醫保基金,作為人民群眾的“看病錢”“救命錢”,關乎千家萬戶的健康福祉。自專項整治工作開展以來,拉薩市醫療保障局認真貫徹落實拉薩市委、市政府工作部署,以“零容忍”態度嚴厲打擊欺詐騙保行為,取得階段性顯著成效。
近日,記者從拉薩市醫療保障局獲悉,截至目前,拉薩市已累計追回違規醫保基金1200.18萬元,切實保障基金安全。此次專項整治工作中,拉薩市醫療保障局創新構建“五位一體”監管體系,通過“自查自糾+專項檢查+警示曝光+聯動處置+機制完善”的工作模式,貫徹落實“三個貫穿、四個強化、六個執行”的工作要求。
在自查自糾階段,共排查發現10大類160項問題,已完成整改92項,整改率達57.5%;48家定點醫藥機構主動退回違規醫保基金408.3萬元。此外,在跨部門協同監管方面,拉薩市醫療保障局與拉薩市衛健委、市場監管局等部門建立聯動機制。其中,10家醫療機構的相關問題移交衛健部門,283家醫藥機構問題移交市場監管部門。對3家涉嫌欺詐騙保的機構已移送公安機關處理,其中2起案件已由檢察機關介入調查。同時,通過跨省協作機制,成功查處冒名就醫案件。
拉薩市醫療保障局基金監督科科長阿里介紹,醫保基金監管專項整治工作目前處于整改整治階段。通過強化信用評價結果運用,為69家A級機構授牌,對5家D級機構實施懲戒,并利用醫保信息監管平臺防控廉政風險,常態化曝光違法違規典型案例,形成“不敢騙、不能騙、不想騙”的震懾效應。同時,還建立完善了內控管理、基金財務、社會監督、聯席會議等16項制度,規范業務流程,堵塞管理漏洞。專項整治開展以來,拉薩市拒付不合理費用122.15萬元,實施行政處罰58.31萬元。中止醫保服務協議29家,解除協議20家(含8家存在倒賣藥品行為的機構)。此外,拉薩市通過“三醫聯動”平臺的“價格雷達”系統,實現了藥品價格的實時動態監測,有效降低了群眾用藥成本。

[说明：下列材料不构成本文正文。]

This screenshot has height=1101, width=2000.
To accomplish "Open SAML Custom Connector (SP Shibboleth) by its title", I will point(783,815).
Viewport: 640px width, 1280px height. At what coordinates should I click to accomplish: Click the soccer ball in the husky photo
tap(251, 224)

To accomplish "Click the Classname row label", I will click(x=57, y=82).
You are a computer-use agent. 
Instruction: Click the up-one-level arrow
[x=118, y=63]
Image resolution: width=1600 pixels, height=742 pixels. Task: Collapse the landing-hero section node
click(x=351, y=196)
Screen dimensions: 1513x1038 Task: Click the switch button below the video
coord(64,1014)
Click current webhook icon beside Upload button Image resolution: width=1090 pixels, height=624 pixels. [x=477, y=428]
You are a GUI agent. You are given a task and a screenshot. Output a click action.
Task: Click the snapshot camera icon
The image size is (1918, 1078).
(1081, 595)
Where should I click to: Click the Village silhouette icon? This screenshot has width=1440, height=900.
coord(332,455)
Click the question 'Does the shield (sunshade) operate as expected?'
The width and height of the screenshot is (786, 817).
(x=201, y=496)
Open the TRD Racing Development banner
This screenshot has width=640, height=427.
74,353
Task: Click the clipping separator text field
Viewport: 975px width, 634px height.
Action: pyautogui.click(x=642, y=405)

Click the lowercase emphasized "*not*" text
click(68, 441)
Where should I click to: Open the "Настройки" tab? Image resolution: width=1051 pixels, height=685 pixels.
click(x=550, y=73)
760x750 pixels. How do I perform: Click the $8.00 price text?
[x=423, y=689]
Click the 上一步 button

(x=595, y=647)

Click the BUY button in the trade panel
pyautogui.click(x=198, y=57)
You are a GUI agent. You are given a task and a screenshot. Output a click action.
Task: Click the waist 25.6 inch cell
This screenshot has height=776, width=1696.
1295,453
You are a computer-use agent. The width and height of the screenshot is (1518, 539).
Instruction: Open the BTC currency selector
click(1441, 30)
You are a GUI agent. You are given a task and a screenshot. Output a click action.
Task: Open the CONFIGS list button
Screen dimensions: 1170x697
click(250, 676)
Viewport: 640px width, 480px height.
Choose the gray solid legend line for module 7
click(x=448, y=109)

下一步,拉薩市醫療保障局將以更精準的舉措持續打擊欺詐騙保行為,規范醫藥機構診療服務。同時,堅持刀刃向內,重點整治內部管理薄弱環節,著力提升醫保治理效能。此外,還將強化對各級醫保經辦機構的指導與監督,提升縣(區)醫保部門的自主監管能力,構建權責清晰、協同高效、防治并舉的醫保基金監管體系。